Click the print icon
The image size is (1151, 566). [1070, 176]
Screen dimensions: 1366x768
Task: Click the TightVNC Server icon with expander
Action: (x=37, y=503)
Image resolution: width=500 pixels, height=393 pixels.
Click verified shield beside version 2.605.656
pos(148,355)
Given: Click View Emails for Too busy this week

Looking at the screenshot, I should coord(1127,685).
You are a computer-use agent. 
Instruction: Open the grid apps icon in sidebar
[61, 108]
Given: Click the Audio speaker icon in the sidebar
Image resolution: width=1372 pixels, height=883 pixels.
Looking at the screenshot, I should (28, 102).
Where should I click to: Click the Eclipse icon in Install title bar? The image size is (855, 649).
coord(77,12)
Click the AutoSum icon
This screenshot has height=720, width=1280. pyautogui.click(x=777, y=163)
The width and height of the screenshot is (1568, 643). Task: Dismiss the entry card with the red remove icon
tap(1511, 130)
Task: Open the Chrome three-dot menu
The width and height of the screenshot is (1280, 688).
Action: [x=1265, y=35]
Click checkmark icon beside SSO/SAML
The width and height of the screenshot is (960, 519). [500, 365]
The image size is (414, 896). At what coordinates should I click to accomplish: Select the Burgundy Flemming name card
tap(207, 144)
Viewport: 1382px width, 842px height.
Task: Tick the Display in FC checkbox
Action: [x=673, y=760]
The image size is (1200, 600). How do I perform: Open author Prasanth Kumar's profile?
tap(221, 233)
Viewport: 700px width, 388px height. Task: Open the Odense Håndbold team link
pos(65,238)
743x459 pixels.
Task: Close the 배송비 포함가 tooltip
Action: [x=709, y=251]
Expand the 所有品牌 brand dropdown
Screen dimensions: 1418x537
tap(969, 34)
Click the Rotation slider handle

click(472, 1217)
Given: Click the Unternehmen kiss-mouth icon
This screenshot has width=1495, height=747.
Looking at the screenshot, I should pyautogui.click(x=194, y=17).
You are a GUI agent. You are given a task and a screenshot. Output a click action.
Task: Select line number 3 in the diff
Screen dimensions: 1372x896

Try it:
All lines in the listing above from the line containing "Viewport: 700px width, 388px" to the line containing "Given: Click the Unternehmen kiss-mouth icon", inclusive, should be retyped exactly; no other lines should appear.

Task result:
Viewport: 700px width, 388px height. Task: Open the Odense Håndbold team link
pos(65,238)
743x459 pixels.
Task: Close the 배송비 포함가 tooltip
Action: [x=709, y=251]
Expand the 所有品牌 brand dropdown
Screen dimensions: 1418x537
tap(969, 34)
Click the Rotation slider handle

click(472, 1217)
Given: Click the Unternehmen kiss-mouth icon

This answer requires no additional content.